Supplied text:

···

• Crit Care Resusc · Sep 2005

    Clearing the cervical spine in unconscious head injured patients - the evidence.

    • D J Cooper and H M Ackland.
    • Trauma Intensive Care Unit, The Alfred Hospital, Melbourne, VIC 3181, Australia j.cooper@alfred.org.au.
    • Crit Care Resusc. 2005 Sep 1;7(3):181-4.

    AbstractCervical spine injury occurs in 5-10% of patients with traumatic brain injury (TBI) and the consequences of missing significant cervical injuries in unconscious blunt trauma patients are potentially devastating. An adequate cervical spine clearance protocol for unconscious patients must avoid missed injuries, but must also avoid unnecessary cervical immobilisation and the associated morbidity. Existing protocols include various combinations of plain X-rays, helical CT, dynamic flexion-extension X-rays and MRI. Some clinicians also maintain immobilisation until clinical clearance is eventually enabled by the return of an adequate conscious state. Plain X-rays alone are inadequate and miss 12-16% of cervical injuries. Swimmer's views and/or oblique views identify more injuries, but are frequently inadequate. Helical CT is sensitive to fractures and subluxation/dislocation injuries but may be insufficient to exclude unstable ligamentous injuries. Dynamic flexion-extension fluoroscopy may better identify unstable ligamentous injuries, but at The Alfred Hospital Trauma Centre in Melbourne, this modality was insensitive in the routine protocol and repeatedly missed significant cervical instability. Furthermore at The Alfred Hospital, when routine dynamic flexion/ extension fluoroscopy and helical CT reconstructions were directly compared, flexion/extension identified no new injuries that had not already been diagnosed by early helical CT reconstructions. Cervical MRI is intuitively appealing as it detects ligament, disc interspace, and cord injury more efficiently than other imaging modalities, but MRI also increases cervical clearance times, increases the risks associated with complex transports and is not an ideal acute screening tool. Nevertheless, recently at The Alfred Hospital, extremely high-risk TBI patients have had unstable cervical injuries detected solely by MRI. Current generation multi-slice CT with reconstructions may obviate the need for MRI even in these patients. The current Alfred Hospital cervical clearance protocol for unconscious patients, and the evolutionary steps in its development, will be discussed.

···

Recorded data:

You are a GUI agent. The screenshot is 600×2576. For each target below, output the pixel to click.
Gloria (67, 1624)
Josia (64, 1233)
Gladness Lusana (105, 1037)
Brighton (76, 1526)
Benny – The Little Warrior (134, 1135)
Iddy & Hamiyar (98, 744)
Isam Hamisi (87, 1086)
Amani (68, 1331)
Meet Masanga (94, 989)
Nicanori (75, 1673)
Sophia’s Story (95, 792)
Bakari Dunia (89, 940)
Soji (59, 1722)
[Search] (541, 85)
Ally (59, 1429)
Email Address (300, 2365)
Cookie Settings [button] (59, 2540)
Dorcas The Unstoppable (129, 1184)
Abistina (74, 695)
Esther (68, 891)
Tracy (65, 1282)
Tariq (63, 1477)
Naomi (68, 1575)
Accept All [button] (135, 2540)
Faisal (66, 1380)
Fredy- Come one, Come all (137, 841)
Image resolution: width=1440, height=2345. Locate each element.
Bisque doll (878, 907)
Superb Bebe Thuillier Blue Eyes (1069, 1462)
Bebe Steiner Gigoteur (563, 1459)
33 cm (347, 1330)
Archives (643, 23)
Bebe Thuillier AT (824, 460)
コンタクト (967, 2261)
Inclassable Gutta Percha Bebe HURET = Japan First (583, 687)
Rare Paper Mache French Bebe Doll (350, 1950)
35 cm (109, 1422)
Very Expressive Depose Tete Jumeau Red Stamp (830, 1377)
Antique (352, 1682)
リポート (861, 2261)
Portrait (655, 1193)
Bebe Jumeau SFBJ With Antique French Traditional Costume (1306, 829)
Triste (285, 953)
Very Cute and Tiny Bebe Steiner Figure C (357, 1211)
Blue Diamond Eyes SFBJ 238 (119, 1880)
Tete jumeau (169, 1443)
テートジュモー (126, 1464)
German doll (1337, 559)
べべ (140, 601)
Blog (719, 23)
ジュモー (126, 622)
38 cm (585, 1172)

···

Work instruction A:
Answer these questions from the cervical spine abstract, one line each:
(i) What percentage of patients with traumatic brain injury have a cervical spine injury?
(ii) What share of cervical injuries do plain X-rays alone miss?
(iii) When routine dynamic flexion/extension fluoroscopy was compared directly with helical CT reconstructions at The Alfred Hospital, how many new injuries did flexion/extension identify?
Work instruction B:
Turn the paragraph of the cervical spine abstract that begins "Cervical spine injury occurs in 5-10%" into a short bulleted list that keeps its main facts.
Work instruction C:
Retype the cervical spine abstract between "Clearing the cervical" and "2005 Sep 1;7(3):181-4.", inclusive.

Your solution A:
(i) 5-10%
(ii) 12-16%
(iii) None; it found no new injuries that early helical CT reconstructions had not already diagnosed.

Your solution B:
- Cervical spine injury occurs in 5-10% of traumatic brain injury (TBI) patients. Missing it in unconscious blunt trauma patients can be devastating.
- A clearance protocol must avoid missed injuries and also avoid unnecessary immobilization and its morbidity.
- Protocols combine plain X-rays, helical CT, dynamic flexion-extension X-rays and MRI. Some clinicians keep patients immobilized until they are conscious enough for clinical clearance.
- Plain X-rays alone miss 12-16% of cervical injuries. Swimmer's and oblique views find more injuries but are often inadequate.
- Helical CT is sensitive to fractures and subluxation/dislocation but may not exclude unstable ligamentous injuries.
- At The Alfred Hospital, routine dynamic flexion-extension fluoroscopy was insensitive and repeatedly missed significant instability. Compared directly with early helical CT reconstructions, it found no new injuries.
- MRI detects ligament, disc interspace and cord injury more efficiently than other imaging. However, it lengthens clearance times, adds transport risks and is not an ideal acute screening tool.
- Even so, some extremely high-risk TBI patients at The Alfred Hospital had unstable injuries detected only by MRI.
- Current multi-slice CT with reconstructions may remove the need for MRI even in these patients.
- The Alfred Hospital's current protocol for unconscious patients and how it developed will be discussed.

Your solution C:
Clearing the cervical spine in unconscious head injured patients - the evidence.

    • D J Cooper and H M Ackland.
    • Trauma Intensive Care Unit, The Alfred Hospital, Melbourne, VIC 3181, Australia j.cooper@alfred.org.au.
    • Crit Care Resusc. 2005 Sep 1;7(3):181-4.